我需要做的是,我想创建一个包含这些单词的列表,然后像这样打印它们,使用for循环分别打印每个项目:

Abattoirs
Exporters
Food Delivery
Butchers Retail
Meat Dealers-Retail
Meat Freezer
Meat Packers

事实上,我正试图重新格式化我目前的csv文件,并清理它,以便它可以更精确和更容易理解。
csv的完整第一行是这样的:

Meat One,+92-21-111163281,Al Shaheer Corporation,Retailers,2008,"['Abattoirs', 'Exporters', 'Food Delivery', 'Butchers Retail', 'Meat Dealers-Retail', 'Meat Freezer', 'Meat Packers']","[[' Outlets Address : Shop No. Z-10, Station Shopping Complex, MES Market, Malir-Cantt, Karachi. Landmarks : MES Market, Station Shopping Complex City : Karachi UAN : +92-21-111163281 '], [' Outlets Address : Shop 13, Ground Floor, Plot 14-D, Sky Garden, Main Tipu Sultan Road, KDA Scheme No.1, Karachi. Landmarks : Nadra Chowrangi, Sky Garden, Tipu Sultan Road City : Karachi UAN : +92-21-111163281 '], ["" Outlets Address : Near Jan's Broast, Boat Basin, Khayaban-e-Roomi, Block 5, Clifton, Karachi. Landmarks : Boat Basin, Jans Broast, Khayaban-e-Roomi City : Karachi UAN : +92-21-111163281 View Map ""], [' Outlets Address : Gulistan-e-Johar, Karachi. Landmarks : Perfume Chowk City : Karachi UAN : +92-21-111163281 '], [' Outlets Address : Tee Emm Mart, Creek Vista Appartments, Khayaban-e-Shaheen, Phase VIII, DHA, Karachi.

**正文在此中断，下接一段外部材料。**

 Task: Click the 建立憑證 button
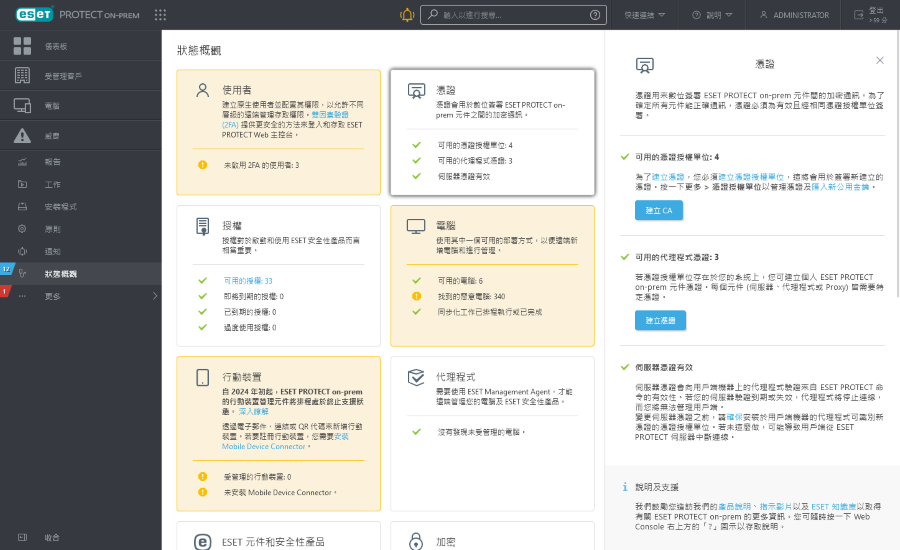point(658,320)
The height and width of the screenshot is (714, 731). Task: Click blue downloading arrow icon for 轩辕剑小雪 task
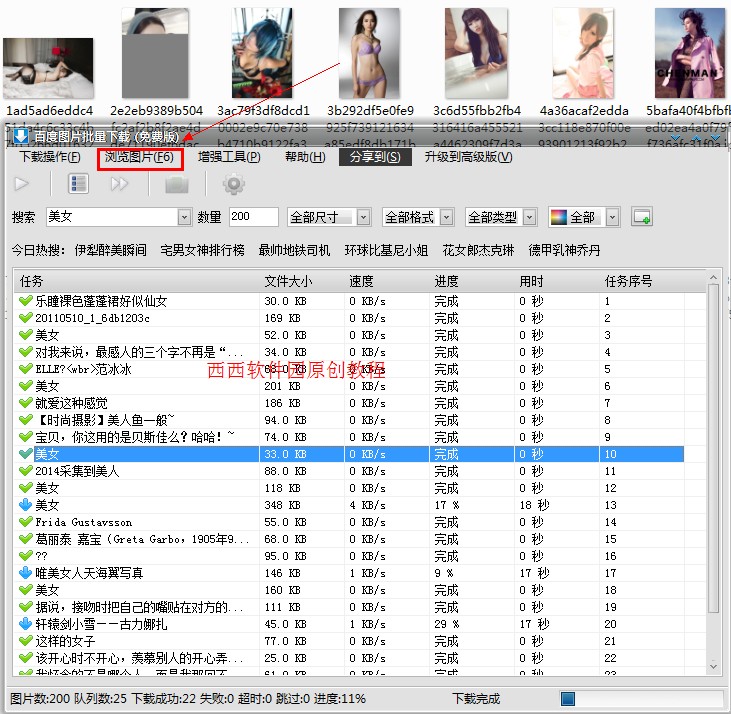point(26,624)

Landmarks : Creek Vista Appartments, Nueplex Cinema, Tee Emm Mart, The Place City : Karachi Mobile : 0302-8333666 '], [' Outlets Address : Y-Block, DHA, Lahore. Landmarks : Y-Block City : Lahore UAN : +92-42-111163281 '], [' Outlets Address : Adj. PSO, Main Bhittai Road, Jinnah Supermarket, F-7 Markaz, Islamabad. Landmarks : Bhittai Road, Jinnah Super Market, PSO Petrol Pump City : Islamabad UAN : +92-51-111163281 ']]","Agriculture, fishing & Forestry > Farming equipment & services > Abattoirs in Pakistan"

First column is Name
Second column is Number
Third column is Owner
Forth column is Business type
Fifth column is Y.O.E
Sixth column is Business Headings
Seventh column is Outlets (List of lists containing every branch address)
Eighth column is classification

没有限制使用csv.reader,我愿意接受任何可用的技术来清理我的文件。

a7qyws3x

a7qyws3x1#

从两个独立的任务来考虑它:

  • 从“脏”源(此CSV文件)收集一些数据项
  • 将这些数据存储在某个地方,以便易于以编程方式访问和操作(根据您想对它做什么)

处理脏CSV

一种方法是使用函数deserialize_business()从CSV中的每个传入行提取结构化的业务信息。这个函数可能很复杂,因为这是任务的本质,但仍然建议将其拆分为自包含的较小函数(如get_outlets()get_headings()等)。这个函数可以返回一个字典,但根据你的需要,它可以是一个[named]元组,一个自定义对象,等等。
该函数将是用于该特定CSV数据源的“适配器”。
反序列化函数示例:

def deserialize_business(csv_line):
    """
    Distills structured business information from given raw CSV line.
    Returns a dictionary like {name, phone, owner,
    btype, yoe, headings[], outlets[], category}.
    """

    pieces = [piece.strip("[[\"\']] ") for piece in line.strip().split(',')]

    name = pieces[0]
    phone = pieces[1]
    owner = pieces[2]
    btype = pieces[3]
    yoe = pieces[4]

    # after yoe headings begin, until substring Outlets Address
    headings = pieces[4:pieces.index("Outlets Address")]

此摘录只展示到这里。